Венцом исследования стало вот что. В течение долгого времени я регулярно проходил по Пресненскому Валу и сворачивал на Малую Грузинскую улицу. Там стоит достаточно невзрачный завод «Фазотрон». Я решил уточнить, что там производят, и выяснилось, что завод занимается современной авионикой и что у него большая история, он был создан в 1918 году. И тут я обратил внимание, кто был первым его директором. Меня это поразило. Первым директором этого завода — собственно, инициатором создания — стал Александр Фридман, уникальный, фантастический человек. Он был знаменитым авиатором, немцы боялись его как огня во время Первой мировой, оповещая боевые позиции по рации: «В воздухе Фридман!» Он летал на дирижабле, и был разносторонним ученым, переписывался с Эйнштейном, который в одной из своих работ был вынужден принять поправки Фридмана. Кроме того, Фридман — автор модели Большого взрыва, расширяющейся Вселенной: одной из главных моделей мироздания! Вы всю жизнь можете проходить мимо этого невзрачного «Фазотрона», который из себя ничего не представляет, и вдруг понимание того, что здесь работал выдающийся ученый, выведет ваше сознание на совершенно новый уровень, и Москва станет вокруг иной.
Пресня в основном застраивалась недавно, ее улицы формировались в XIX веке. Довольно обычная для Москвы застройка: сводчатые окончания окон, выступающие кирпичи, которые создают рюше-образность. Я не знаю, как это архитектурно называется, но в моем понимании это такое купеческо-кирпичное барокко. И по всей Пресне были разбросаны мещанские домишки — бревенчатые, обшитые досками.
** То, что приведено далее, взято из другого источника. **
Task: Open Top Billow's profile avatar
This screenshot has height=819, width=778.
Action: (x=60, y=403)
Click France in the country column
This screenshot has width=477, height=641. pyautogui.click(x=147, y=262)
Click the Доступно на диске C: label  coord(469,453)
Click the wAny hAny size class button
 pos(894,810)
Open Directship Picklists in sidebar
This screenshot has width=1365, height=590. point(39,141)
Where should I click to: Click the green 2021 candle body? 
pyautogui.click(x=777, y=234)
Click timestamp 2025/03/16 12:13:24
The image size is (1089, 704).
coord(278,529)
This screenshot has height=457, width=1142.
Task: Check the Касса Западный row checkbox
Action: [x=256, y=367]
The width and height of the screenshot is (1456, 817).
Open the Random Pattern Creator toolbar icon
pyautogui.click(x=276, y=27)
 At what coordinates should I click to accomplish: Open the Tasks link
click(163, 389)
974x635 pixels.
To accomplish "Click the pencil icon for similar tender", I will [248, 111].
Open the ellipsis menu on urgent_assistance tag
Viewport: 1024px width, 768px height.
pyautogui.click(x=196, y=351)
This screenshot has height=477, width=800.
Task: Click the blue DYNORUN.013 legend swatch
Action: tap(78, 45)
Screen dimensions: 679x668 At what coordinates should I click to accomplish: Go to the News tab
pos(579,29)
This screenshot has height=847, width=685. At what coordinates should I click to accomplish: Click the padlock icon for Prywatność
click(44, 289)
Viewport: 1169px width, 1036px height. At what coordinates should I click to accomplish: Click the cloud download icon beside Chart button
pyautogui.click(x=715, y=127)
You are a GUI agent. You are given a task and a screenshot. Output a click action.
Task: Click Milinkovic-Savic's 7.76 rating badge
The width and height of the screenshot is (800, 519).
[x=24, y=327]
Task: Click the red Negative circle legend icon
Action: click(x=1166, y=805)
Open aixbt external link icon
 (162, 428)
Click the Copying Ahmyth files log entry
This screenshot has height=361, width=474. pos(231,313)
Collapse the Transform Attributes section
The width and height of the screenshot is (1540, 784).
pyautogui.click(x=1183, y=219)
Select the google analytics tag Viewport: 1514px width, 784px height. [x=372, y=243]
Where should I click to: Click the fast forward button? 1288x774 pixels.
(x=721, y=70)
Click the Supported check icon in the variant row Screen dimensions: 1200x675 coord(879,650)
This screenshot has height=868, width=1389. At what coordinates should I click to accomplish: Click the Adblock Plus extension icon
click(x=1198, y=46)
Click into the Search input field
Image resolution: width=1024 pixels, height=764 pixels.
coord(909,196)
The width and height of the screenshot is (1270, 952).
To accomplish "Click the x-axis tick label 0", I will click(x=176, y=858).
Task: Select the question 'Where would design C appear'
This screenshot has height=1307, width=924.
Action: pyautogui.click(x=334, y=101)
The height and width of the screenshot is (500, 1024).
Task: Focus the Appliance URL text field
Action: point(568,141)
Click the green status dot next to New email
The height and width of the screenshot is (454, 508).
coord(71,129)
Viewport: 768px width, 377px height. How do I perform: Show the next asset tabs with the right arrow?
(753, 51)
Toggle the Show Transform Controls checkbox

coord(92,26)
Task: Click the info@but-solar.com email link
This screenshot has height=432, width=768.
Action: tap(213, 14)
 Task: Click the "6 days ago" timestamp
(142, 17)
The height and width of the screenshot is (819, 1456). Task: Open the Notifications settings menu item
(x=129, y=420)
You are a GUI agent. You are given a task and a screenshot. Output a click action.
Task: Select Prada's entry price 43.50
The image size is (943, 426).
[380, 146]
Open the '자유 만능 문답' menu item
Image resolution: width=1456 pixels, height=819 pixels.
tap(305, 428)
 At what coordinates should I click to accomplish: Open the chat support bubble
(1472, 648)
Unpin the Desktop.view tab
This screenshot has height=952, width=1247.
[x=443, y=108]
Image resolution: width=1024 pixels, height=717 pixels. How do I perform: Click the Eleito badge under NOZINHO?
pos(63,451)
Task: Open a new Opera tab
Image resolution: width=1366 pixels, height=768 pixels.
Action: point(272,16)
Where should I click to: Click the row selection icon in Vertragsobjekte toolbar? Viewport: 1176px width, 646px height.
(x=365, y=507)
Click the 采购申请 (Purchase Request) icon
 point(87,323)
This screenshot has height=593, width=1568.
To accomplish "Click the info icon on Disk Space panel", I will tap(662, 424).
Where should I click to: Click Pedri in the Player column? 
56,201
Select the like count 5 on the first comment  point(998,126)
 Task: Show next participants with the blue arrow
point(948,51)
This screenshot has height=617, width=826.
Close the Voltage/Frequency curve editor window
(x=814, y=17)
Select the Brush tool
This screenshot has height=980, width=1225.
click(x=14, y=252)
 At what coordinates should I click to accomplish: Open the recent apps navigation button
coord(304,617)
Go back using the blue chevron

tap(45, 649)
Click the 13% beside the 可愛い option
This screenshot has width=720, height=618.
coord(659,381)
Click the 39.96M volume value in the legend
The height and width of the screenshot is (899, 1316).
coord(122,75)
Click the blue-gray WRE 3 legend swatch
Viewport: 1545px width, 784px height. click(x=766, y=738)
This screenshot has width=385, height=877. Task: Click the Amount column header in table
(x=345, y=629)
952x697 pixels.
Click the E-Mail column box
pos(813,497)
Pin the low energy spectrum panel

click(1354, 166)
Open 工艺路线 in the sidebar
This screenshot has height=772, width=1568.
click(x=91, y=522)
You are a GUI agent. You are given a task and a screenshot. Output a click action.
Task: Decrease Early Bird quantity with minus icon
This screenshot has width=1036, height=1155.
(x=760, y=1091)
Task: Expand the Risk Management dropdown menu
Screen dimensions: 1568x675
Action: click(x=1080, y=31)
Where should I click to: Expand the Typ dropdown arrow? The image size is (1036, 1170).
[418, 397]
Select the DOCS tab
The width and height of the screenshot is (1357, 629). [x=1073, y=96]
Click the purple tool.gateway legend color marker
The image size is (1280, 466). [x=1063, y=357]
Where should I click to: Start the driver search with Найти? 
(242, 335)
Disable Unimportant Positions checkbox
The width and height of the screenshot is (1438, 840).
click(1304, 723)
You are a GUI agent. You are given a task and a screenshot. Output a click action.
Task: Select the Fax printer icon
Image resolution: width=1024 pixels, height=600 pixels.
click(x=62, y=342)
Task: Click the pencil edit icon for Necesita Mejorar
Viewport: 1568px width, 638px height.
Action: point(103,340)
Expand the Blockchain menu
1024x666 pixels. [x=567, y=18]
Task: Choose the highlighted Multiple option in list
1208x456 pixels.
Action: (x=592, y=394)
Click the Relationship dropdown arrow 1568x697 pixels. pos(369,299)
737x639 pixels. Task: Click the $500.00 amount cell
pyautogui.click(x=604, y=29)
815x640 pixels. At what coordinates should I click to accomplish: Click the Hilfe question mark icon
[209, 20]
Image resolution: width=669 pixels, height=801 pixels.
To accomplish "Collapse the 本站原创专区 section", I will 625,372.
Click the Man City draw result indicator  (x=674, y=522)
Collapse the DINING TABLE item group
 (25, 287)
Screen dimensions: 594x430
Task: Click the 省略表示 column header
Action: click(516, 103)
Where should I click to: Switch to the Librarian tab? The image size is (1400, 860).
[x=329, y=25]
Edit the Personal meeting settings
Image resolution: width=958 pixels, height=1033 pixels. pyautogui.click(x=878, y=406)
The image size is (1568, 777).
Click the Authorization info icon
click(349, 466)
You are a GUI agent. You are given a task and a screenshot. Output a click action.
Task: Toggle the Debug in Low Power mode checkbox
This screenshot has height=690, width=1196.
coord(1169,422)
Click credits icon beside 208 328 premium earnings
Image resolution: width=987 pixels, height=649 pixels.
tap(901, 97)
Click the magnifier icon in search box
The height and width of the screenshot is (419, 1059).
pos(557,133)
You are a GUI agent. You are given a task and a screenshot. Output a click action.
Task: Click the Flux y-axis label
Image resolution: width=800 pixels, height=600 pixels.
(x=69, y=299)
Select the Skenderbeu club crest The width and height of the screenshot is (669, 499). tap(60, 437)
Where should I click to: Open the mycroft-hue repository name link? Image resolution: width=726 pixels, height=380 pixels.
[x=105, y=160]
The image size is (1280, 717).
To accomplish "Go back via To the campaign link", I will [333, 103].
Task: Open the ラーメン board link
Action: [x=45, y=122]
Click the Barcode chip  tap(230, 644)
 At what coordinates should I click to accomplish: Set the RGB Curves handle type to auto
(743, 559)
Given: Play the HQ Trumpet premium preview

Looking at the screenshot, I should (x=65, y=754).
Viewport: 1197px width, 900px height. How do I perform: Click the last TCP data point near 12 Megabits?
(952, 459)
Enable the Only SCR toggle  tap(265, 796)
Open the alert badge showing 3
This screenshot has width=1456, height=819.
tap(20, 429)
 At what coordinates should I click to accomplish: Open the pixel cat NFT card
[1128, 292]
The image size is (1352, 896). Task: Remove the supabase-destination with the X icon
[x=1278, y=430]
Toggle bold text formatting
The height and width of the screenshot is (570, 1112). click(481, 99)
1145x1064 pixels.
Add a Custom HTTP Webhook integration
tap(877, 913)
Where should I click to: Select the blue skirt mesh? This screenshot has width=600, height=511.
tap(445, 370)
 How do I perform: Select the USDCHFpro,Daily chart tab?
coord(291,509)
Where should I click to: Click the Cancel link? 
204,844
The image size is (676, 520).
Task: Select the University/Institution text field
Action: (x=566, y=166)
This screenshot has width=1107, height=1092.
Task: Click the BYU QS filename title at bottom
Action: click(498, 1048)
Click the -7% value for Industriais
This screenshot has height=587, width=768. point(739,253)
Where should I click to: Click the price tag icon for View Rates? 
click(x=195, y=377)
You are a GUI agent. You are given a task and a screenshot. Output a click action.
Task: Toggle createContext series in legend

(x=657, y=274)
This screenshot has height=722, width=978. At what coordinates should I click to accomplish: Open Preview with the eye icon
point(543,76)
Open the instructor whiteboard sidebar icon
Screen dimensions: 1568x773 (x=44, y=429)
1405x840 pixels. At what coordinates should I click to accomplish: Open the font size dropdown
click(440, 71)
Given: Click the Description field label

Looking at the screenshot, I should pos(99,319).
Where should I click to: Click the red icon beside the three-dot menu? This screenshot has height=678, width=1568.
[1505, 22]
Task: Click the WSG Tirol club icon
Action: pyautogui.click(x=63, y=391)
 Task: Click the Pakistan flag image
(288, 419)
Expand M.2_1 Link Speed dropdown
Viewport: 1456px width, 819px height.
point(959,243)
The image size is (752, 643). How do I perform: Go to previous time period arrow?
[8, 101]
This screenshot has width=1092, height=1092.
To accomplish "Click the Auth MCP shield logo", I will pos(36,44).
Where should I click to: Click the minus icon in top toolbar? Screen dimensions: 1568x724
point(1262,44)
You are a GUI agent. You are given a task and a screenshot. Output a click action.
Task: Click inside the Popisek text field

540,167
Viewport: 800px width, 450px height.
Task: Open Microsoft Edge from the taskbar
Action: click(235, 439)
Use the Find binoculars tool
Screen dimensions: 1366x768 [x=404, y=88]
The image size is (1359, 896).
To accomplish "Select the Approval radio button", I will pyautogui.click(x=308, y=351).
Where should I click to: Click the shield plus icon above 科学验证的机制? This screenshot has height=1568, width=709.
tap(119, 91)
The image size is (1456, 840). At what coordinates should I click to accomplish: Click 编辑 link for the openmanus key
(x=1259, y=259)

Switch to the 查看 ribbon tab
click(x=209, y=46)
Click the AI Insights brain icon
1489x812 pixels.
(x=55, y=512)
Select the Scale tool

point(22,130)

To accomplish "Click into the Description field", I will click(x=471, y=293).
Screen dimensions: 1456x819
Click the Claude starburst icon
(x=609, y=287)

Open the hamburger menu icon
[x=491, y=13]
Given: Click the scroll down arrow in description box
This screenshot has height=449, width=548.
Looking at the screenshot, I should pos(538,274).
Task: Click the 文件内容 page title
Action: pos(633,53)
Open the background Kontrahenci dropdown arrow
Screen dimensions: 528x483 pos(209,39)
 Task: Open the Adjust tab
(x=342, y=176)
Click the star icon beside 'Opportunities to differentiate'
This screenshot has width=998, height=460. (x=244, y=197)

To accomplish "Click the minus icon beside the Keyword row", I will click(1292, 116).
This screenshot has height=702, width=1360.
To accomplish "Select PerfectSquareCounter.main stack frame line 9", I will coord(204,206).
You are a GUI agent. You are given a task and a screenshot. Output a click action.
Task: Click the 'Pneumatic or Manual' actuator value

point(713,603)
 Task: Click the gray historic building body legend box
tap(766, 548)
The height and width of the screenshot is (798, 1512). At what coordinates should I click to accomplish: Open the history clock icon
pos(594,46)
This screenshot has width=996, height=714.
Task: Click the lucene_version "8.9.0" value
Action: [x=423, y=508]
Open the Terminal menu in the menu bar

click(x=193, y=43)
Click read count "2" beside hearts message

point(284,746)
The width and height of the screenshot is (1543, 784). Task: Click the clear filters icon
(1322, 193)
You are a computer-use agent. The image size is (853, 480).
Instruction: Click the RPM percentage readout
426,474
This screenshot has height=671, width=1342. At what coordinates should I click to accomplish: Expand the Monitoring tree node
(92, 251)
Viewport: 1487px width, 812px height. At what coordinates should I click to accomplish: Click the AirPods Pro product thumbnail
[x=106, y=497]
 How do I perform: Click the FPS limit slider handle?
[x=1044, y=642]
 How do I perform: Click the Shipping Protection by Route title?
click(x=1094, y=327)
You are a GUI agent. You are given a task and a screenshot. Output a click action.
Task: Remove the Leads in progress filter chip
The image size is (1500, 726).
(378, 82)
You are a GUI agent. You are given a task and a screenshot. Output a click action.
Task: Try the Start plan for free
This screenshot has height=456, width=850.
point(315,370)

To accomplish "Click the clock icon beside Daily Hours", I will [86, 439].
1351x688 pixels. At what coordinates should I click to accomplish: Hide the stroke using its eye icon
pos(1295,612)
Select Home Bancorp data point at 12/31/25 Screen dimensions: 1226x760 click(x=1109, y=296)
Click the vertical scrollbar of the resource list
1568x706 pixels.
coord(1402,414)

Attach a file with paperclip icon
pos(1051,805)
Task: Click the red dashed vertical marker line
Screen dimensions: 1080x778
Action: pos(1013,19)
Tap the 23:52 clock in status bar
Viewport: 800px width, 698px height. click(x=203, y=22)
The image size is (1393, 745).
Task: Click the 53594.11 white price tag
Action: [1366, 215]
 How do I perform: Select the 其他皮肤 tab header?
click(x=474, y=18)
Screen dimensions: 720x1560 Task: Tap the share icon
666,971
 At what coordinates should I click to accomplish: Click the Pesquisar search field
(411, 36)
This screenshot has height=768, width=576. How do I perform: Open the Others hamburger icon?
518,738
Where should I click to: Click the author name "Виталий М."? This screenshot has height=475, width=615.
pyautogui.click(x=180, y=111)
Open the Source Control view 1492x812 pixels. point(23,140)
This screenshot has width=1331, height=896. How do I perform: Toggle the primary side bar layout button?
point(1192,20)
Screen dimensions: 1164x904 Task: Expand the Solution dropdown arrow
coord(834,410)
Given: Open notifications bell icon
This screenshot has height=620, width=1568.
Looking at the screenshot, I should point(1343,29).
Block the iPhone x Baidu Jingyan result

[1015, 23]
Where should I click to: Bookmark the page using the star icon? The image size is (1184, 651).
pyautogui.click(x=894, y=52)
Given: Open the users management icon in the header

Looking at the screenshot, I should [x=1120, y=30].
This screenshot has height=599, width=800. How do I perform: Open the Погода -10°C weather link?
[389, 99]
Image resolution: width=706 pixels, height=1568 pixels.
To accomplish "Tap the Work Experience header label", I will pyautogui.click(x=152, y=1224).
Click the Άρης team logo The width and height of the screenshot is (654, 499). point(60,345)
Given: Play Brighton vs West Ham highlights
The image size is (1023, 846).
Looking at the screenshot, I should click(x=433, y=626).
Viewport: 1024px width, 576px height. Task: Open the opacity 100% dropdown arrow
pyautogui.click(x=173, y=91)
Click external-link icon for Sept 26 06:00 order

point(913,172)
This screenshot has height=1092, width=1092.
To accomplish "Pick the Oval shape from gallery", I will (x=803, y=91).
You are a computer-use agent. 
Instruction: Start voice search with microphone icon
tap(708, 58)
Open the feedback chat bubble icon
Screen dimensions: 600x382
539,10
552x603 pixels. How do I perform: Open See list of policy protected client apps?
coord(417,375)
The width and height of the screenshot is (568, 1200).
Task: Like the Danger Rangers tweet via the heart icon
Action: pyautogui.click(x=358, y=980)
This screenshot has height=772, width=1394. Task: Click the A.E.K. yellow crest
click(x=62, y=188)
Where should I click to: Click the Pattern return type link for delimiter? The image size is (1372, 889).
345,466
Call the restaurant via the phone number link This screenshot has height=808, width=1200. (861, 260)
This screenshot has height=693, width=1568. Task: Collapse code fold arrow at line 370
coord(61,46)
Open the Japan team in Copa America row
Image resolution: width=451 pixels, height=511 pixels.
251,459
Типичную пресненскую застройку можно посмотреть, если пойти в район улицы Заморенова, где самая большая церковь на Пресне — храм Рождества Иоанна Предтечи в Малом Предтеченском переулке, в ней отпевали Алексея Хвостенко.
Там рядом находится замечательная диорама «Пресня. Декабрь 1905 года», чуть ли не самая крупная в Европе. Я считаю, что это выдающееся произведение с точки зрения краеведения. Панорама старой Москвы XIX века в ней воссоздана с феноменальной тщательностью. Диорама малопосещаемая, но туда можно чуть ли не каждую неделю ходить, настолько интересно погрузиться на век назад. Так вот, рядом с этой панорамой остался мещанский домик, где располагался исторический Комитет борьбы 1905 года, там проходили совещания, решения которых распространялись на действия защитников баррикад. Баррикады же были рядом с зоопарком, у моста над речкой Пресней, которая текла по наклону Большой Грузинской, приводя в действие не одну мельницу. На месте Белого дома, насколько я понимаю, было какое-то злачное место, какие-то шалманы. Гиляровский пишет, что часто трупы сбрасывали в речку Пресню, чтобы их выносило течением в Москву-реку: вот вам и концы в воду.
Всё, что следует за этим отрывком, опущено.